Quel “potremmo” continua a girarmi nella testa. Aveva parlato al plurale. Aveva sottinteso un noi. Un minuto prima ero sola, apatica, pronta ad accogliere la morte in ogni istante. Lui, con una semplice parola, aveva reso di nuovo possibile ipotizzare di riaccogliere la vita.

 

Una doccia – tiepida, perché la mia pelle, come la lingua di un gatto, non sopporta le temperature troppo alte. Riaprire le finestre, nuovo ossigeno in ogni stanza della casa, anche in quella che, finora, era stata territorio proibito. La rosa bruciata, insieme ai vestiti, e finalmente profumo di pulito e di aria fresca.

 

Ed è così che riprendono le cose, quasi come le avevamo lasciate dopo i primi Giochi.

Peeta prepara il pane. Ogni mattina ne da un po' a Sae la Zozza, che lo porta da me per la colazione. Io ritorno nei boschi per la caccia, riprendo a respirare l'odore del bosco, recupero uno stile di vita più sano, che comprende alimentarmi regolarmente e curarmi del mio corpo.

Lui non si presenta per giorni: l'unica relazione che abbiamo è grazie a Sae, che porta a me il pane e a lui la selvaggina. Entrambi frequentiamo Haymitch, ma sempre in momenti diversi. Io lo guardo dalla finestra, ogni tanto, e mi chiedo se lui faccia lo stesso con me.

 

Poi succede. Una mattina, alla mia porta, c'è lui: il pane fresco tra le mani, un sorriso accennato sul volto e lo sguardo limpido. Il mio cuore perde un battito. Mi porge il pane, e, anche se le nostre dita non si sfiorano, è come se quello fosse il nostro primo contatto fisico dopo mesi. Va via senza dire una parola, e io passo la giornata nei boschi, rimuginando sul mio comportamento. Lui è stato più forte – come sempre, quando si tratta di rapporti umani – è venuto da me per primo, ora devo essere io a muovermi nei suoi confronti. Così, quando quella sera trovo il coraggio di andare da lui e portargli la selvaggina, decido che non è abbastanza.

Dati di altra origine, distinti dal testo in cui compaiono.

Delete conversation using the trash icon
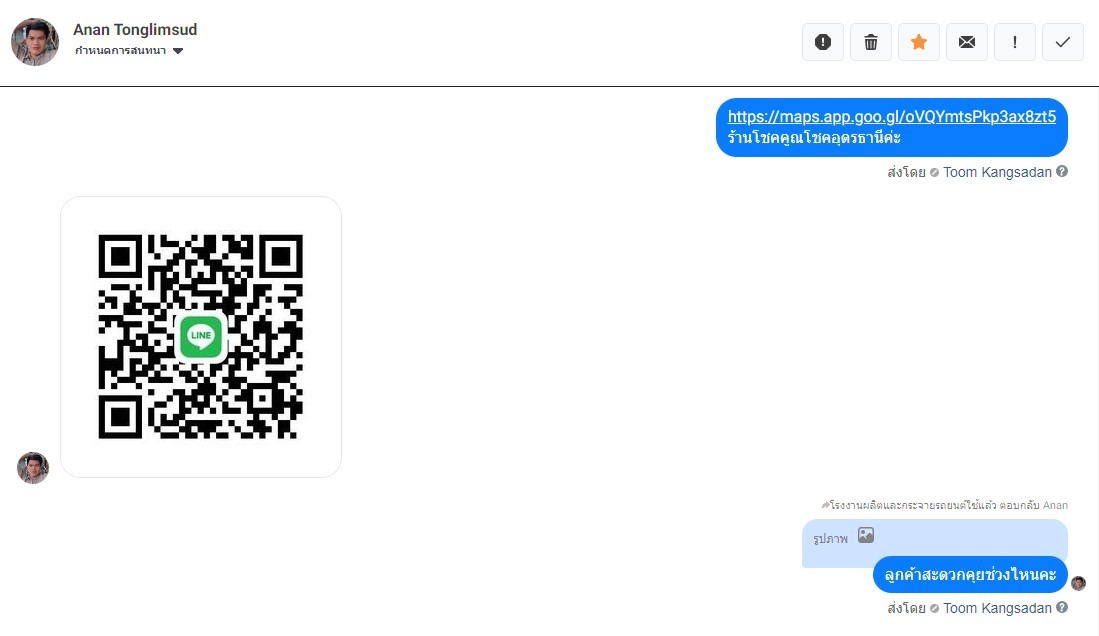The image size is (1099, 636). tap(871, 42)
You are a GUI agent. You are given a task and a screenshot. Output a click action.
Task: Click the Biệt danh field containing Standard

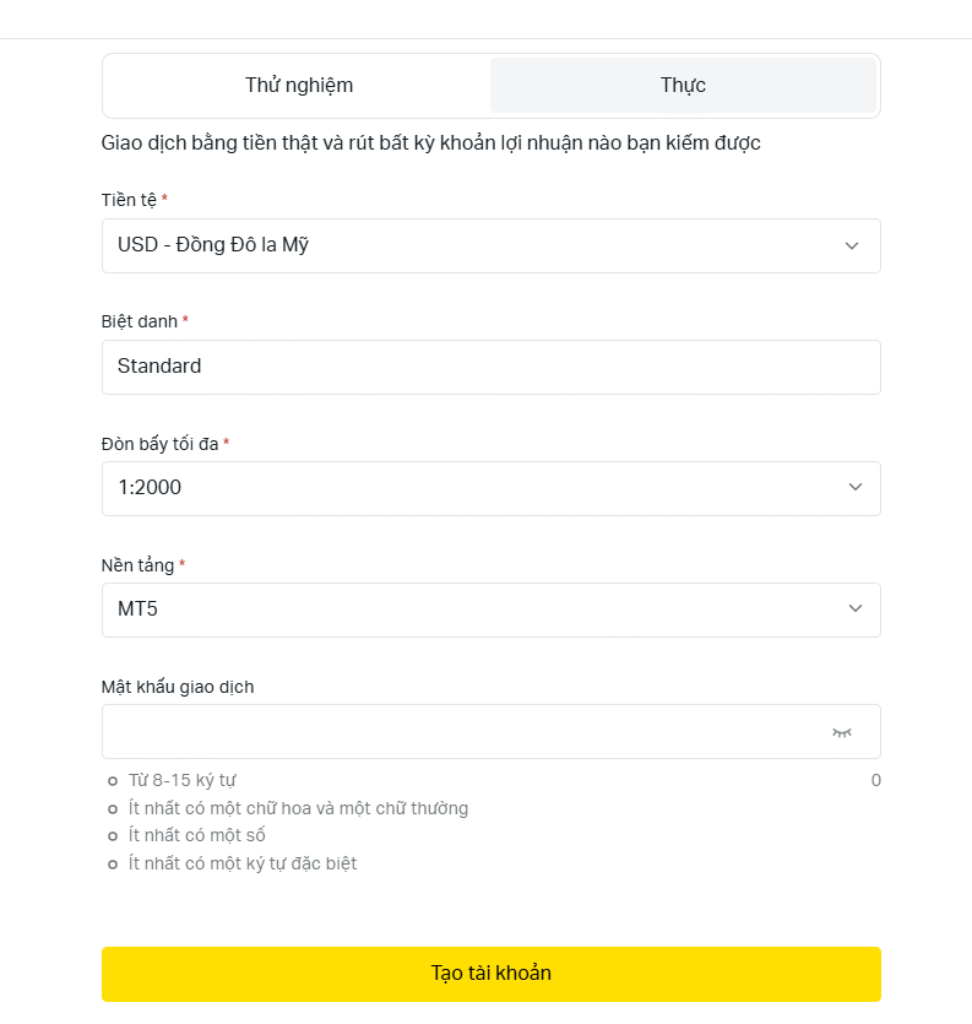[490, 367]
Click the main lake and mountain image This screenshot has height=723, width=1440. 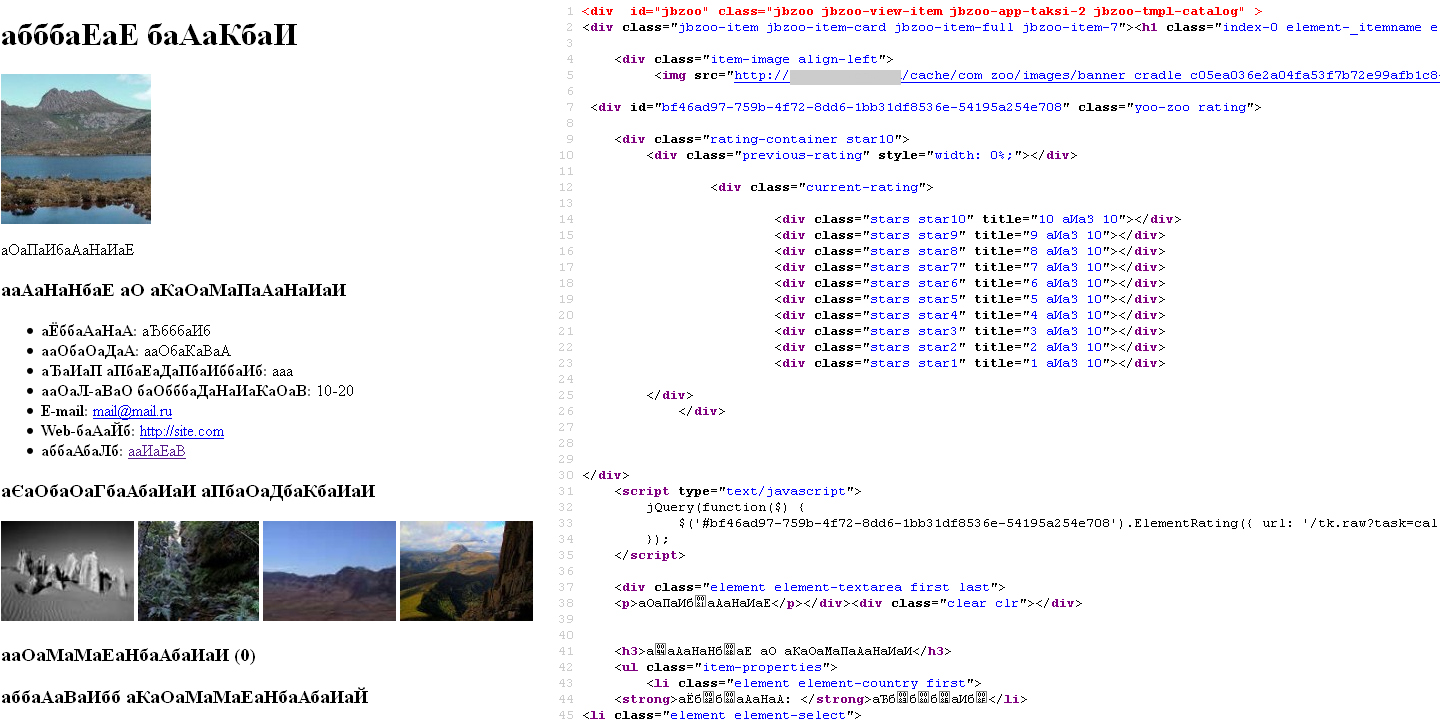pos(76,148)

“Domattina potresti restare. Per la colazione, intendo”.

Le prime parole che gli dico dopo settimane, e non sono nemmeno granché. Ma lui sembra non farci caso, e sorride, un po' più apertamente della mattina; il mio cuore, di battiti, ne perde qualcuno in più.

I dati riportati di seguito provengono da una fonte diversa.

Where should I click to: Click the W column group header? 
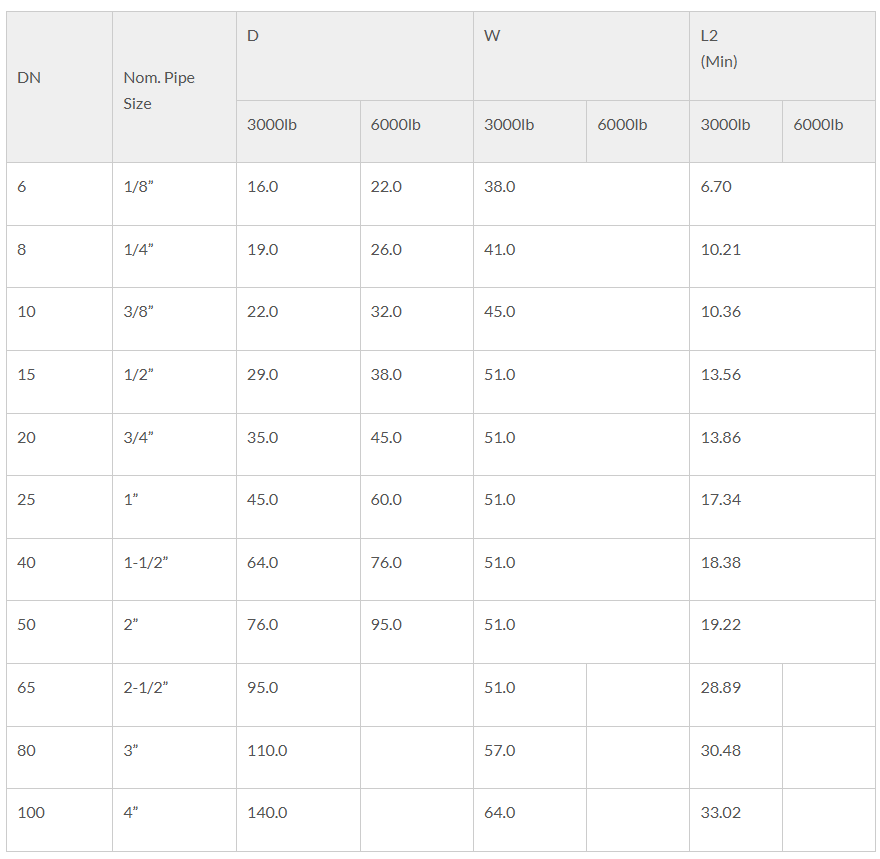pos(492,36)
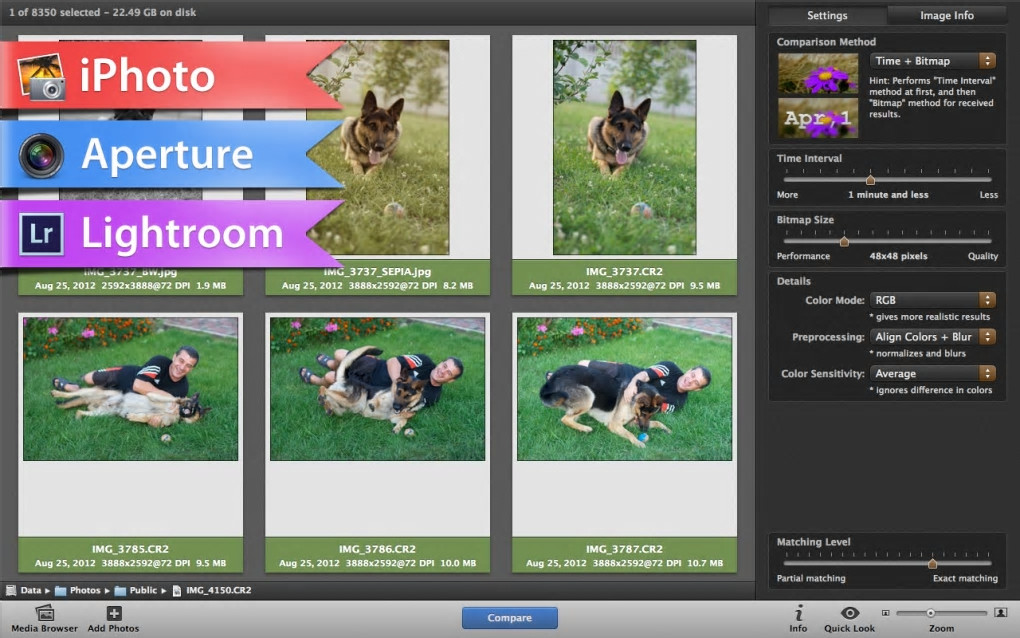
Task: Click the Time Interval slider handle
Action: click(870, 180)
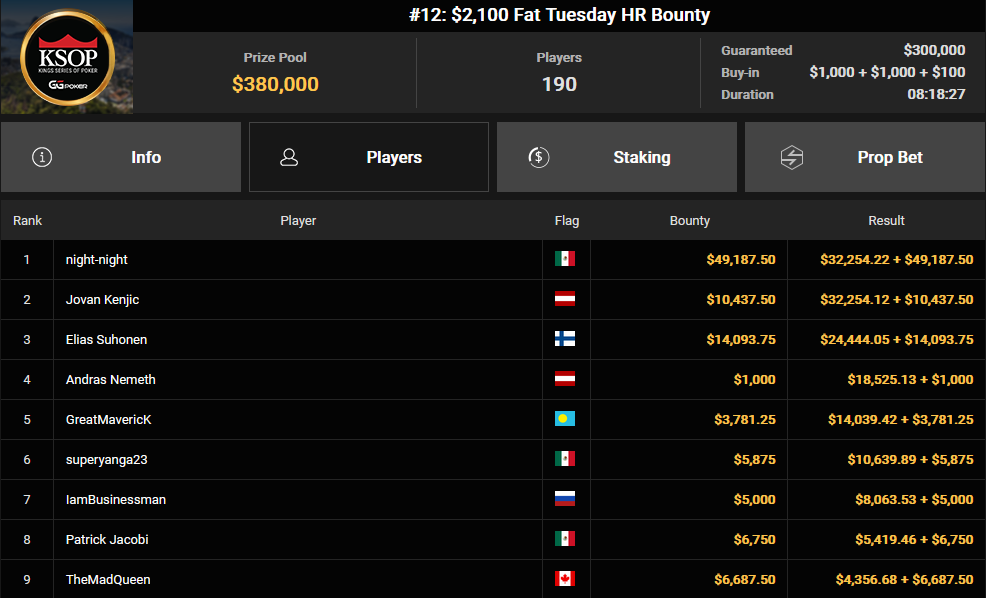Click the hexagon icon on the Prop Bet tab

point(792,157)
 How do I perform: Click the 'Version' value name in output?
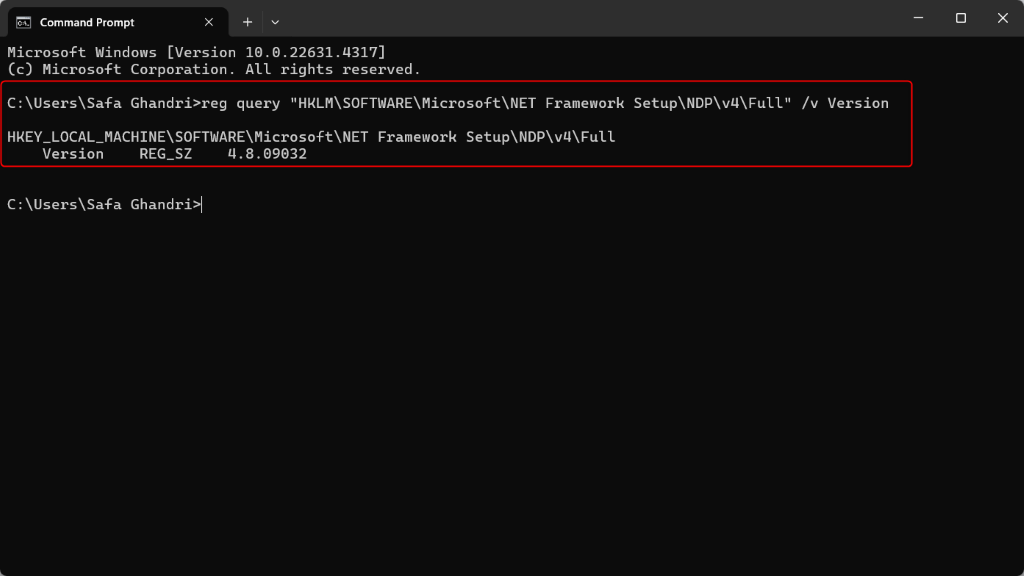[72, 154]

“Volentieri, ti ringrazio”

Un po' formale, ma va bene così, almeno per ora.

 

Il giorno dopo condividiamo il pane a colazione. Nella mia cucina sembra esserci più colore, più calore, ora che c'è lui, anche se non parliamo e ci limitiamo a lanciarci qualche sguardo di sottecchi. Mentre sorseggio la mia cioccolata calda con un nuovo strano entusiasmo, mi rendo conto che lui ha messo giù il suo tè e mi sta guardando con attenzione. Sul suo viso passa un guizzo, ed è come un'illuminazione.

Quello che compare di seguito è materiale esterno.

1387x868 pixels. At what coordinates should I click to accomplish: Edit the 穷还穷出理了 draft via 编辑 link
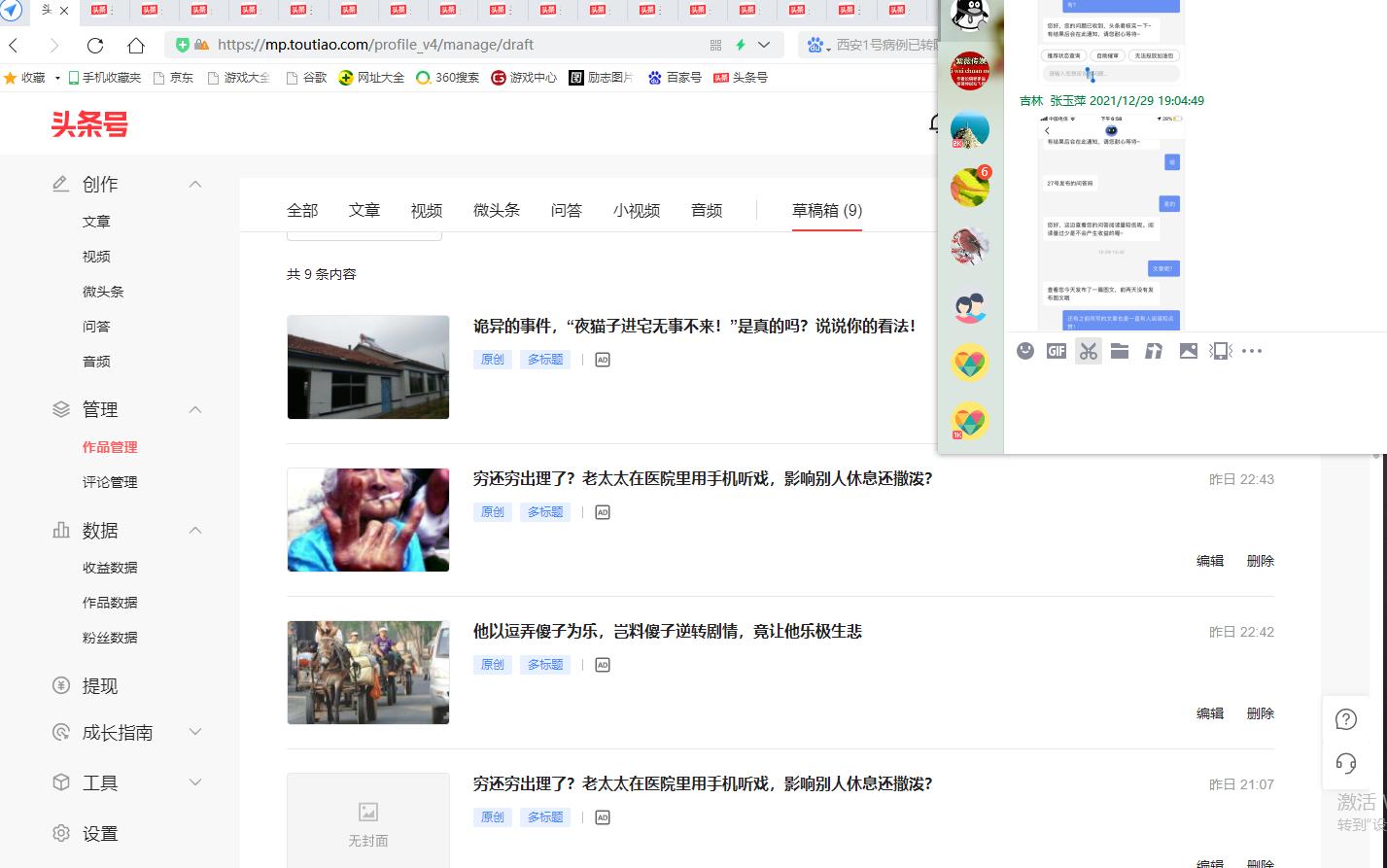(x=1209, y=561)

“Ti piace molto la cioccolata calda. La bevevi sempre, prima. Vero o falso?”.

Gli sorrido appena, incoraggiata e incoraggiante, e vedo la luce nei suoi occhi sempre un po' spenti.

Vero, Peeta, assolutamente vero.

 

Da quel giorno, iniziamo a passare parte del nostro tempo insieme. Ci capita di condividere i pasti, io vado a caccia e lui dipinge, o prepara il pane o qualche dolce. Sae viene sempre meno da me, più che altro mi aiuta con le pulizie e con la cucina, ma non è più costretta a farmi compagnia. Peeta e io iniziamo a incontrarci da Haymitch, o ad andare da lui insieme. Per il nostro mentore è qualcosa da festeggiare con qualche bottiglia in più, e noi due ci troviamo impegnati anche a prenderci cura di lui.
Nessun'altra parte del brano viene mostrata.